[Opening PROVIDED ENTRIES section]

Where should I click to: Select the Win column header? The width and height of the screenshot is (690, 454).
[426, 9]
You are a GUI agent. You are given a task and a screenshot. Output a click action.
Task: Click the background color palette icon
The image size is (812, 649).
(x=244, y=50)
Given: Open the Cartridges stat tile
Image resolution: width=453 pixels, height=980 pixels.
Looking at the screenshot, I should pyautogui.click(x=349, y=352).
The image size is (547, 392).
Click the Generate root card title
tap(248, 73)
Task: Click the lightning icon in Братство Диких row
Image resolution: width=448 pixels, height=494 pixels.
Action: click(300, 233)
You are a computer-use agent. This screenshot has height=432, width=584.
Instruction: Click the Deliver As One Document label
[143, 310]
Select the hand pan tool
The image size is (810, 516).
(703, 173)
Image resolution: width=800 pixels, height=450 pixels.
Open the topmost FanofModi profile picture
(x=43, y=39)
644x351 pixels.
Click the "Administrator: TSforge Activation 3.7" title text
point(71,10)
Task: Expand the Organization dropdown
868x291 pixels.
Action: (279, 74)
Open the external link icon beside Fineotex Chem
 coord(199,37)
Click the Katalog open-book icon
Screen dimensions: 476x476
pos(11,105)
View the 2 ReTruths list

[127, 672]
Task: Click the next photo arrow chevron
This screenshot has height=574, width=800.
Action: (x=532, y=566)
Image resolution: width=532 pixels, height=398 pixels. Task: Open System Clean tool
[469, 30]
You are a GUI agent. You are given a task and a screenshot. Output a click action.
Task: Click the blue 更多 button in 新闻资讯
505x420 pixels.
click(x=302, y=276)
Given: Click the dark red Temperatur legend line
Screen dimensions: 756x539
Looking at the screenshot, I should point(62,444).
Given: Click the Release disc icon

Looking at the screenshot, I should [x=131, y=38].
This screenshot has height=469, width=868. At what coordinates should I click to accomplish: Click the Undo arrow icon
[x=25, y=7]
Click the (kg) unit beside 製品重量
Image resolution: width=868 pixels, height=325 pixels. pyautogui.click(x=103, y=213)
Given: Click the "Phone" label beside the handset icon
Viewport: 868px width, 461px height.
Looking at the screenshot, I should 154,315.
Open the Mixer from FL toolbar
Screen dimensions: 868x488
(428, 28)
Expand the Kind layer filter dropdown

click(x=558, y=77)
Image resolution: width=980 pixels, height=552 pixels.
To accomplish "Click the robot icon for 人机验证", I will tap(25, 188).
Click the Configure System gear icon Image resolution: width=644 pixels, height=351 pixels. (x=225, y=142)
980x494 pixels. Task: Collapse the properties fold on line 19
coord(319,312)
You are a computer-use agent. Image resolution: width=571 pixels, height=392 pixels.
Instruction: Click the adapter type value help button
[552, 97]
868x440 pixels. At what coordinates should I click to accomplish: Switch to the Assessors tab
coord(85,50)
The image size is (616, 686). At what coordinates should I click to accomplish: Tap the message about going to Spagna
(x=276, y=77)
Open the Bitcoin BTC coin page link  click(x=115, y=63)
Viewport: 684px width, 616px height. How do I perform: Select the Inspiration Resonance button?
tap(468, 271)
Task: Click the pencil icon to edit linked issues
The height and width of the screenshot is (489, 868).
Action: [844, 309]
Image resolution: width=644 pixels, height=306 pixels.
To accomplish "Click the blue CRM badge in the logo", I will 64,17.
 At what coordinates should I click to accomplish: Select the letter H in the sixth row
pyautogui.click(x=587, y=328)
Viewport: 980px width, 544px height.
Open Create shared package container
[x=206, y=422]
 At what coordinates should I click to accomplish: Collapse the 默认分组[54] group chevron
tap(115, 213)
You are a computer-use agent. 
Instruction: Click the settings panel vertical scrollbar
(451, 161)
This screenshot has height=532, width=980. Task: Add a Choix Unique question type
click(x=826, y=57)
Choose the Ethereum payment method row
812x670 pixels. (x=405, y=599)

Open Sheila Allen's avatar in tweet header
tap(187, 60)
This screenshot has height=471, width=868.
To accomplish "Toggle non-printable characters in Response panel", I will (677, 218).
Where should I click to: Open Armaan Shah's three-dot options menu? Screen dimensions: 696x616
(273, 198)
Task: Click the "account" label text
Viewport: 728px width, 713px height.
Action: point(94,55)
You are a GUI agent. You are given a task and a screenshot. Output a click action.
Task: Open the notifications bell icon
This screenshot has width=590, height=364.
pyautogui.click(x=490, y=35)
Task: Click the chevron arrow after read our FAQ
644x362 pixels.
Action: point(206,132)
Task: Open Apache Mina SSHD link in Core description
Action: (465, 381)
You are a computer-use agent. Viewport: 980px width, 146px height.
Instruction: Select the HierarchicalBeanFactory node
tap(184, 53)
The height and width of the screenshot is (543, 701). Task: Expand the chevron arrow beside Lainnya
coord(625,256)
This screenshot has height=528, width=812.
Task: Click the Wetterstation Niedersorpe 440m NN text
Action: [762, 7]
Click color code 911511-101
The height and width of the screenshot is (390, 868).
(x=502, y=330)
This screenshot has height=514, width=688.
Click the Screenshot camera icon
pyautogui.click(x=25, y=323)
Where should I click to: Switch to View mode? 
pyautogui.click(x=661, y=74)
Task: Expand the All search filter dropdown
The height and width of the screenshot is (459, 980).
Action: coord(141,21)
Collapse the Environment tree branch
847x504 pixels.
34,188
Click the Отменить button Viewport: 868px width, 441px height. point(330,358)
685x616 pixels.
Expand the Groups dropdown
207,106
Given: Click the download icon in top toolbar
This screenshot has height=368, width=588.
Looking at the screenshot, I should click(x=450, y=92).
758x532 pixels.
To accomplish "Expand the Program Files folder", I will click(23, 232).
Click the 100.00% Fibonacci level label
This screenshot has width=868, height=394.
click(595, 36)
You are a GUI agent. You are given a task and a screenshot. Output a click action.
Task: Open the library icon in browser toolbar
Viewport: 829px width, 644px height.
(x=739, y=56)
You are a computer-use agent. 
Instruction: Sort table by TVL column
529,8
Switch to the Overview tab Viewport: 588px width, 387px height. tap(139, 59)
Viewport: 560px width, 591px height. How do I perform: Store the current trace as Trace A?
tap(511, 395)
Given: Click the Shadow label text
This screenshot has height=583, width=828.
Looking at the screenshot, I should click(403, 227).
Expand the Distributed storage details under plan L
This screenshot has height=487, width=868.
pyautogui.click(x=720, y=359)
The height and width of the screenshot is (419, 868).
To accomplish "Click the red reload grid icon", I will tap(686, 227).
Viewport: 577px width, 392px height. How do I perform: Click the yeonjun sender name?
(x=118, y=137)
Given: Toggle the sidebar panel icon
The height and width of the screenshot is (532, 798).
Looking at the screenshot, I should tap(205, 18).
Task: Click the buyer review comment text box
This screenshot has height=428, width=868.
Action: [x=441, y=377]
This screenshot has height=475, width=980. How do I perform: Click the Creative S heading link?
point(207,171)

[Closing PROVIDED ENTRIES section]

## INSTRUCTIONS FOR THE TASK:
A word-for-word copy of all the entries is required.

## WRITTEN SOLUTION:
Where should I click to: Select the Win column header? The width and height of the screenshot is (690, 454).
[426, 9]
You are a GUI agent. You are given a task and a screenshot. Output a click action.
Task: Click the background color palette icon
The image size is (812, 649).
(x=244, y=50)
Given: Open the Cartridges stat tile
Image resolution: width=453 pixels, height=980 pixels.
Looking at the screenshot, I should pyautogui.click(x=349, y=352).
The image size is (547, 392).
Click the Generate root card title
tap(248, 73)
Task: Click the lightning icon in Братство Диких row
Image resolution: width=448 pixels, height=494 pixels.
Action: click(300, 233)
You are a computer-use agent. This screenshot has height=432, width=584.
Instruction: Click the Deliver As One Document label
[143, 310]
Select the hand pan tool
The image size is (810, 516).
(703, 173)
Image resolution: width=800 pixels, height=450 pixels.
Open the topmost FanofModi profile picture
(x=43, y=39)
644x351 pixels.
Click the "Administrator: TSforge Activation 3.7" title text
point(71,10)
Task: Expand the Organization dropdown
868x291 pixels.
Action: (279, 74)
Open the external link icon beside Fineotex Chem
 coord(199,37)
Click the Katalog open-book icon
Screen dimensions: 476x476
pos(11,105)
View the 2 ReTruths list

[127, 672]
Task: Click the next photo arrow chevron
This screenshot has height=574, width=800.
Action: (x=532, y=566)
Image resolution: width=532 pixels, height=398 pixels. Task: Open System Clean tool
[469, 30]
You are a GUI agent. You are given a task and a screenshot. Output a click action.
Task: Click the blue 更多 button in 新闻资讯
505x420 pixels.
click(x=302, y=276)
Given: Click the dark red Temperatur legend line
Screen dimensions: 756x539
Looking at the screenshot, I should point(62,444).
Given: Click the Release disc icon

Looking at the screenshot, I should [x=131, y=38].
This screenshot has height=469, width=868. At what coordinates should I click to accomplish: Click the Undo arrow icon
[x=25, y=7]
Click the (kg) unit beside 製品重量
Image resolution: width=868 pixels, height=325 pixels. pyautogui.click(x=103, y=213)
Given: Click the "Phone" label beside the handset icon
Viewport: 868px width, 461px height.
Looking at the screenshot, I should 154,315.
Open the Mixer from FL toolbar
Screen dimensions: 868x488
(428, 28)
Expand the Kind layer filter dropdown

click(x=558, y=77)
Image resolution: width=980 pixels, height=552 pixels.
To accomplish "Click the robot icon for 人机验证", I will tap(25, 188).
Click the Configure System gear icon Image resolution: width=644 pixels, height=351 pixels. (x=225, y=142)
980x494 pixels. Task: Collapse the properties fold on line 19
coord(319,312)
You are a computer-use agent. Image resolution: width=571 pixels, height=392 pixels.
Instruction: Click the adapter type value help button
[552, 97]
868x440 pixels. At what coordinates should I click to accomplish: Switch to the Assessors tab
coord(85,50)
The image size is (616, 686). At what coordinates should I click to accomplish: Tap the message about going to Spagna
(x=276, y=77)
Open the Bitcoin BTC coin page link  click(x=115, y=63)
Viewport: 684px width, 616px height. How do I perform: Select the Inspiration Resonance button?
tap(468, 271)
Task: Click the pencil icon to edit linked issues
The height and width of the screenshot is (489, 868).
Action: [844, 309]
Image resolution: width=644 pixels, height=306 pixels.
To accomplish "Click the blue CRM badge in the logo", I will 64,17.
 At what coordinates should I click to accomplish: Select the letter H in the sixth row
pyautogui.click(x=587, y=328)
Viewport: 980px width, 544px height.
Open Create shared package container
[x=206, y=422]
 At what coordinates should I click to accomplish: Collapse the 默认分组[54] group chevron
tap(115, 213)
You are a computer-use agent. 
Instruction: Click the settings panel vertical scrollbar
(451, 161)
This screenshot has height=532, width=980. Task: Add a Choix Unique question type
click(x=826, y=57)
Choose the Ethereum payment method row
812x670 pixels. (x=405, y=599)

Open Sheila Allen's avatar in tweet header
tap(187, 60)
This screenshot has height=471, width=868.
To accomplish "Toggle non-printable characters in Response panel", I will (677, 218).
Where should I click to: Open Armaan Shah's three-dot options menu? Screen dimensions: 696x616
(273, 198)
Task: Click the "account" label text
Viewport: 728px width, 713px height.
Action: point(94,55)
You are a GUI agent. You are given a task and a screenshot. Output a click action.
Task: Open the notifications bell icon
This screenshot has width=590, height=364.
pyautogui.click(x=490, y=35)
Task: Click the chevron arrow after read our FAQ
644x362 pixels.
Action: point(206,132)
Task: Open Apache Mina SSHD link in Core description
Action: (465, 381)
You are a computer-use agent. Viewport: 980px width, 146px height.
Instruction: Select the HierarchicalBeanFactory node
tap(184, 53)
The height and width of the screenshot is (543, 701). Task: Expand the chevron arrow beside Lainnya
coord(625,256)
This screenshot has height=528, width=812.
Task: Click the Wetterstation Niedersorpe 440m NN text
Action: [762, 7]
Click color code 911511-101
The height and width of the screenshot is (390, 868).
(x=502, y=330)
This screenshot has height=514, width=688.
Click the Screenshot camera icon
pyautogui.click(x=25, y=323)
Where should I click to: Switch to View mode? 
pyautogui.click(x=661, y=74)
Task: Expand the All search filter dropdown
The height and width of the screenshot is (459, 980).
Action: coord(141,21)
Collapse the Environment tree branch
847x504 pixels.
34,188
Click the Отменить button Viewport: 868px width, 441px height. point(330,358)
685x616 pixels.
Expand the Groups dropdown
207,106
Given: Click the download icon in top toolbar
This screenshot has height=368, width=588.
Looking at the screenshot, I should click(x=450, y=92).
758x532 pixels.
To accomplish "Expand the Program Files folder", I will click(23, 232).
Click the 100.00% Fibonacci level label
This screenshot has width=868, height=394.
click(595, 36)
You are a GUI agent. You are given a task and a screenshot. Output a click action.
Task: Open the library icon in browser toolbar
Viewport: 829px width, 644px height.
(x=739, y=56)
You are a computer-use agent. 
Instruction: Sort table by TVL column
529,8
Switch to the Overview tab Viewport: 588px width, 387px height. tap(139, 59)
Viewport: 560px width, 591px height. How do I perform: Store the current trace as Trace A?
tap(511, 395)
Given: Click the Shadow label text
This screenshot has height=583, width=828.
Looking at the screenshot, I should click(403, 227).
Expand the Distributed storage details under plan L
This screenshot has height=487, width=868.
pyautogui.click(x=720, y=359)
The height and width of the screenshot is (419, 868).
To accomplish "Click the red reload grid icon", I will tap(686, 227).
Viewport: 577px width, 392px height. How do I perform: Click the yeonjun sender name?
(x=118, y=137)
Given: Toggle the sidebar panel icon
The height and width of the screenshot is (532, 798).
Looking at the screenshot, I should tap(205, 18).
Task: Click the buyer review comment text box
This screenshot has height=428, width=868.
Action: [x=441, y=377]
This screenshot has height=475, width=980. How do I perform: Click the Creative S heading link?
point(207,171)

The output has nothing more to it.